GithubHelp home page GithubHelp logo

Comments (18)

dankelley avatar dankelley commented on August 17, 2024 1

I'm closing this now, because I now know that we cannot expect a high level of agreement, given that the Matlab system is different from the GSW-C system.

from gsw-r.

dankelley avatar dankelley commented on August 17, 2024

Sorry, I forgot to tag @PaulMBarker in previous comment.

from gsw-r.

PaulMBarker avatar PaulMBarker commented on August 17, 2024

from gsw-r.

dankelley avatar dankelley commented on August 17, 2024

Thanks, Paul. I am relaxing the built-in tests for GSW-R. Dan.

from gsw-r.

efiring avatar efiring commented on August 17, 2024

See TEOS-10/GSW-C#36, which I merged just now. I had forgotten
that it was still sitting there unmerged. The current C code, and the Python code, are
using pchip interpolation, which is better than the buggy old interpolator in the original
C code, but which does not match either the old or the new Matlab code.
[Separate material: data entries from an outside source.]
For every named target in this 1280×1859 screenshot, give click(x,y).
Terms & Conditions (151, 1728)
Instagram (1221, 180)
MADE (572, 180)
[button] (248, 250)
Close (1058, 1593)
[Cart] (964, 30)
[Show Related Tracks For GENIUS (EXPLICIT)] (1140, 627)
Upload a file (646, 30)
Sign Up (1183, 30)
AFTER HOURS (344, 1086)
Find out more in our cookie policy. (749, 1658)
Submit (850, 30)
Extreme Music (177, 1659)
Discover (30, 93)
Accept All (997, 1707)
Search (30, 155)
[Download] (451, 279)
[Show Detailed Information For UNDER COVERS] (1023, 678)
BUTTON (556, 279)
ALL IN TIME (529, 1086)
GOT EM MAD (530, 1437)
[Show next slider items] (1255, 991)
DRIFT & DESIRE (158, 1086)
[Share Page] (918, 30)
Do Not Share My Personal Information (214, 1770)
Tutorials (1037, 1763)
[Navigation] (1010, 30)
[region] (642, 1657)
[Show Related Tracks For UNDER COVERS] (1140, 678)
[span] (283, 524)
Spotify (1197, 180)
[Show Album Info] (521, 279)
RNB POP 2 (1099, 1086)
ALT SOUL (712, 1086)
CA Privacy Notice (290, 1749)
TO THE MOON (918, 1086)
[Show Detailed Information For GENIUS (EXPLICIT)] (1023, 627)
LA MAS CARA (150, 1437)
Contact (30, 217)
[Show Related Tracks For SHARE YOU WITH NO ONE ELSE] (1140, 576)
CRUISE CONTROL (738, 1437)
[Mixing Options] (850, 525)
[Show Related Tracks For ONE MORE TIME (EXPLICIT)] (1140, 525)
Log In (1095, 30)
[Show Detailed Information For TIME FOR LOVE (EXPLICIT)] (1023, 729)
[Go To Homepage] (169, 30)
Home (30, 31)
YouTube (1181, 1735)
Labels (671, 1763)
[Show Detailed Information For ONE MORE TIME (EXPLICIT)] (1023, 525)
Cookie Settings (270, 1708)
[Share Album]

Implementing
the newest Matlab algorithm in C will be a big job.

from gsw-r.

dankelley avatar dankelley commented on August 17, 2024

@efiring thanks for the note on the GSW-C update. Might I ask a question? I see (snapshot of git diff HEAD^1 below) that there are some comments about not using gsw_data_v3_0.nc, and I'm wondering if that means GSW-R should avoid that file. At the moment, I use the GSW-Fortran/test/gsw_data_v3_0.nc file and I'd like to know which (if either) I ought to use.

Please note that I do not incorporate this netcdf file directly into GSW-R. Doing so would put it over the package-size limit. Instead, I read it in and save a file in what's called "rda" R-data-archive format, which shrinks it from 4.7M to 1.4M. (I've no idea how it can compress so much better than netcdf, but I think it is doing it right, since all test values from matlab work, except for the one that this issue is about.)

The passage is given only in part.